Aufgaben:
[1] Welche Aufgaben werden laut Lesetext mit dem System IS-H bearbeitet? Nennen Sie alle, die der Lesetext aufführt.
[2] Stimmen diese Aussagen mit dem Lesetext überein? Antworten Sie jeweils mit Ja oder Nein und zitieren Sie die entscheidenden Worte.
(a) SAP hat im Oktober 2022 angekündigt, eine Krankenhaussoftware einzustellen.
(b) An der Umfrage haben 133 Mitglieder teilgenommen.
(c) Die DSAG ist eine Abteilung von SAP.

Lesetext:
▼▼▼

Düsseldorf Viele Krankenhäuser wird die neue SAP-Strategie hart treffen. Das Softwareunternehmen hatte im Oktober 2022 angekündigt, eine Krankenhaussoftware einzustellen. Kliniken müssen nun einen geeigneten Zweitanbieter finden oder ihr System austauschen.

Die SAP-Software scheint weit verbreitet zu sein, wie eine Umfrage der Deutschsprachigen SAP-Anwendergruppe (DSAG), einer unabhängigen Interessengruppe, zeigt. 55 Mitglieder aus dem Arbeitskreis Healthcare haben an der Umfrage teilgenommen, sie kommen auf insgesamt 133.224 Betten. Mehr als die Hälfte arbeiten in einer Einrichtung, die die Krankenhaussoftware IS-H für Abrechnungen und für die Organisation ihrer Warenwirtschaft einsetzt. Bei 80 Prozent werden über das System weitere Aufgaben wie externe Rechnungen und Dokumentation bearbeitet.

▲▲▲

Bereitgestellte Daten:
▼▼▼

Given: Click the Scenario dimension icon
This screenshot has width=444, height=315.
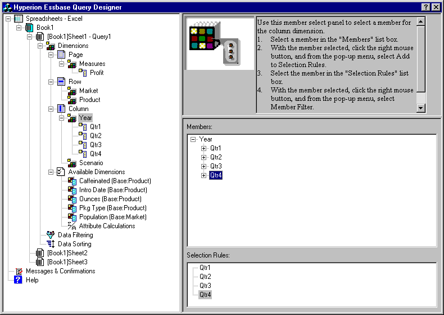Looking at the screenshot, I should pos(72,163).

▲▲▲

Lösungen:
[1] Abrechnungen, Organisation der Warenwirtschaft, externe Rechnungen, Dokumentation

[2]
(a) Ja: „Das Softwareunternehmen hatte im Oktober 2022 angekündigt, eine Krankenhaussoftware einzustellen.“
(b) Nein: „55 Mitglieder aus dem Arbeitskreis Healthcare haben an der Umfrage teilgenommen“
(c) Nein: „einer unabhängigen Interessengruppe“